EXERCISE DESCRIPTION:
Write out each record below, word for word.

Data extracted from a collection:

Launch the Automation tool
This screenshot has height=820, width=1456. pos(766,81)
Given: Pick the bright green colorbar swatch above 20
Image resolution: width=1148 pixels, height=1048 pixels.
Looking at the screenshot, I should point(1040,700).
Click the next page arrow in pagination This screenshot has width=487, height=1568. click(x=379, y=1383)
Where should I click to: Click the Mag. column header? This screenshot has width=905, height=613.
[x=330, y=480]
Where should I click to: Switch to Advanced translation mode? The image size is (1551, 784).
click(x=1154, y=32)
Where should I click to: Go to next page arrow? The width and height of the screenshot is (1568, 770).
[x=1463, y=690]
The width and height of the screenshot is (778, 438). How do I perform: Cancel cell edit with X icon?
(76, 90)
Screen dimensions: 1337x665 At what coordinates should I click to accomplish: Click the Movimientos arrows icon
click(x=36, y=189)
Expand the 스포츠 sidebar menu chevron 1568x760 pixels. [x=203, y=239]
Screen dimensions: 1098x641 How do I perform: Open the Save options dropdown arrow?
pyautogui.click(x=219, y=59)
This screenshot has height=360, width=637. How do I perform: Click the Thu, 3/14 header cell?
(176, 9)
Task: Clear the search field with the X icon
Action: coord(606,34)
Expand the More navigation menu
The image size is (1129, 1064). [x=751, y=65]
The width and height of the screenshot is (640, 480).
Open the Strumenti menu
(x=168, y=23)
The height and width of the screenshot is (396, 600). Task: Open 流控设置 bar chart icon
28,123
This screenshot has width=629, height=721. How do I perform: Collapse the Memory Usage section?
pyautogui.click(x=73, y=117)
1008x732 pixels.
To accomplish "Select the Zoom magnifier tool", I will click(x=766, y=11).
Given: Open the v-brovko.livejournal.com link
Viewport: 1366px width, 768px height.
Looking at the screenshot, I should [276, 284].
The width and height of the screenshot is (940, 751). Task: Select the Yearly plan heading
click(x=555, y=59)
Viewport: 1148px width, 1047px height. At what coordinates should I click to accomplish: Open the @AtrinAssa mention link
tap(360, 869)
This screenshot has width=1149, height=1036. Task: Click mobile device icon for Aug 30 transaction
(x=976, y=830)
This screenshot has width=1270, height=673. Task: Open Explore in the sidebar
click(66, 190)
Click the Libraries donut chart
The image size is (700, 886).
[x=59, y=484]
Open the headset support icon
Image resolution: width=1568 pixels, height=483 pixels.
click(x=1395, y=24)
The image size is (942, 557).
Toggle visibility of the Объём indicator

TASK SOLUTION:
Launch the Automation tool
This screenshot has height=820, width=1456. pos(766,81)
Given: Pick the bright green colorbar swatch above 20
Image resolution: width=1148 pixels, height=1048 pixels.
Looking at the screenshot, I should point(1040,700).
Click the next page arrow in pagination This screenshot has width=487, height=1568. click(x=379, y=1383)
Where should I click to: Click the Mag. column header? This screenshot has width=905, height=613.
[x=330, y=480]
Where should I click to: Switch to Advanced translation mode? The image size is (1551, 784).
click(x=1154, y=32)
Where should I click to: Go to next page arrow? The width and height of the screenshot is (1568, 770).
[x=1463, y=690]
The width and height of the screenshot is (778, 438). How do I perform: Cancel cell edit with X icon?
(76, 90)
Screen dimensions: 1337x665 At what coordinates should I click to accomplish: Click the Movimientos arrows icon
click(x=36, y=189)
Expand the 스포츠 sidebar menu chevron 1568x760 pixels. [x=203, y=239]
Screen dimensions: 1098x641 How do I perform: Open the Save options dropdown arrow?
pyautogui.click(x=219, y=59)
This screenshot has height=360, width=637. How do I perform: Click the Thu, 3/14 header cell?
(176, 9)
Task: Clear the search field with the X icon
Action: coord(606,34)
Expand the More navigation menu
The image size is (1129, 1064). [x=751, y=65]
The width and height of the screenshot is (640, 480).
Open the Strumenti menu
(x=168, y=23)
The height and width of the screenshot is (396, 600). Task: Open 流控设置 bar chart icon
28,123
This screenshot has width=629, height=721. How do I perform: Collapse the Memory Usage section?
pyautogui.click(x=73, y=117)
1008x732 pixels.
To accomplish "Select the Zoom magnifier tool", I will click(x=766, y=11).
Given: Open the v-brovko.livejournal.com link
Viewport: 1366px width, 768px height.
Looking at the screenshot, I should [276, 284].
The width and height of the screenshot is (940, 751). Task: Select the Yearly plan heading
click(x=555, y=59)
Viewport: 1148px width, 1047px height. At what coordinates should I click to accomplish: Open the @AtrinAssa mention link
tap(360, 869)
This screenshot has width=1149, height=1036. Task: Click mobile device icon for Aug 30 transaction
(x=976, y=830)
This screenshot has width=1270, height=673. Task: Open Explore in the sidebar
click(66, 190)
Click the Libraries donut chart
The image size is (700, 886).
[x=59, y=484]
Open the headset support icon
Image resolution: width=1568 pixels, height=483 pixels.
click(x=1395, y=24)
The image size is (942, 557).
Toggle visibility of the Объём indicator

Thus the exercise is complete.